EXTRACT TO READ »
--*--

We need to change the incentives for those who contribute to the “social tax” of mistrust. While we all play a role in either nurturing or eroding trust, a small number of actors spew out far more than their share of the problem. For instance, a 2021 study found that the majority of Covid-19 misinformation and conspiracy theories originated with just 12 popular online influencers.

Media outlets, social media platforms, politicians and public figures fueling mistrust profit from the clicks and attention they get, while we all pay the cost. Economists call this a “negative externality” and suggest that the best way to address it is to make those causing the problem bear its costs.

For example, a factory might save money by dumping runoff into the local lake and leaving the community to face the consequences. But taxes, fines and regulations can hold polluters responsible for the costs of polluting, instead of passing them off to the public.

There are many ways we can change economic incentives to restore trust. We should reduce opportunities to profit from actions that create mistrust and division — if social media platforms changed their algorithms to stop promoting accounts that spread falsehoods, they would reduce the ability to make money off mistrust. We should also provide more information to the public about who is fueling mistrust, and groups like AllSides and Newsguard rate the reliability and bias of prominent media outlets.

On a broader scale, we could even create a nonpartisan, independent trust rating agency that evaluates the trustworthiness of key actors in our information ecosystem, such as media outlets, social media platforms, businesses, political campaigns and online influencers. While this idea may sound far-fetched, comparable systems already have public acceptance. Credit rating agencies evaluate people’s financial trustworthiness, the Federal Trade Commission monitors truthfulness in advertising and juries collectively determine legal truth.

But, of course, any group that ranks trustworthiness must itself be trusted. It would need to be as unbiased, evidence-based and authoritative as possible; represent different views across the political spectrum; and allow each side to make, defend and appeal its case.

Lastly, we should hold those profiting off misinformation responsible for the costs of the mistrust they help create. Last year, Fox News settled a lawsuit by Dominion Voting Systems for $788 million related to false claims the network made about fraud in the 2020 presidential election. Similar suits have been settled against Alex Jones for promoting conspiracy theories about the Sandy Hook school shooting and Rudy Giuliani over false claims of election fraud.

--*--

DATA SHOWN »

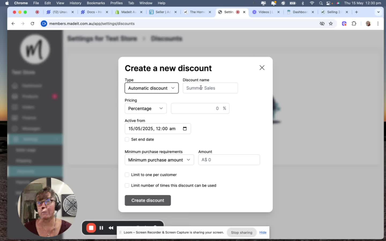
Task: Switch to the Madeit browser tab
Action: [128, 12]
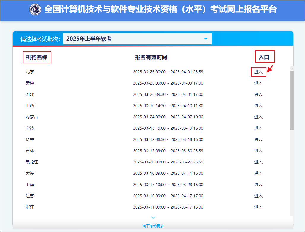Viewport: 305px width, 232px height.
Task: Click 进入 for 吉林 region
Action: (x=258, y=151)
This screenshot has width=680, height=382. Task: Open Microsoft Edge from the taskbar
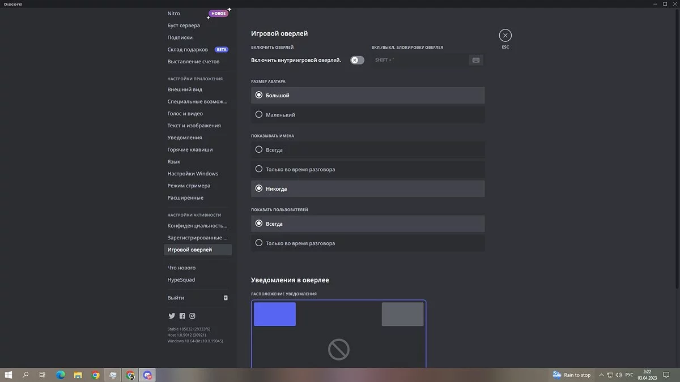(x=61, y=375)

--*--

ACTIVITIES »
1. In the text on the costs of mistrust, what amount did Fox News pay to settle the lawsuit brought by Dominion Voting Systems?
2. Write out the text on the costs of mistrust word for word from "Lastly, we should" to "of election fraud.".
3. Continue the text on the costs of mistrust from its last sentence.
The entries have no connection to the text on the costs of mistrust.

RESULTS OF THE EXERCISE »
1. $788 million

2.
Lastly, we should hold those profiting off misinformation responsible for the costs of the mistrust they help create. Last year, Fox News settled a lawsuit by Dominion Voting Systems for $788 million related to false claims the network made about fraud in the 2020 presidential election. Similar suits have been settled against Alex Jones for promoting conspiracy theories about the Sandy Hook school shooting and Rudy Giuliani over false claims of election fraud.

3.
While these lawsuits hold the peddlers of mistrust accountable, legal action is both costly and slow. A bolder approach might be to levy a fine on those who promote misinformation, as determined by regulations or an independent trust rating agency like the one I described above. Like taxing polluters, fines would force those profiting off misinformation to pay some portion of their earnings back to the public to cover the social costs, while also making it less tempting to reoffend.

We need to view mistrust through an economic lens and address the real social and financial costs it creates. Certain media companies, social media platforms and public figures are making huge profits while polluting our society with mistrust. AI companies may be next to join the list, as they release untested tools that are widely known to provide false information (so-called “hallucinations”). We should start holding these actors responsible for the negative externalities they create.

In a complex world full of big challenges, we desperately need to cooperate. But we are headed in the opposite direction. All of us are paying a higher trust tax in our daily interactions and in the friction mistrust creates within our institutions. It’s time for those fueling mistrust to start bearing some of the cost.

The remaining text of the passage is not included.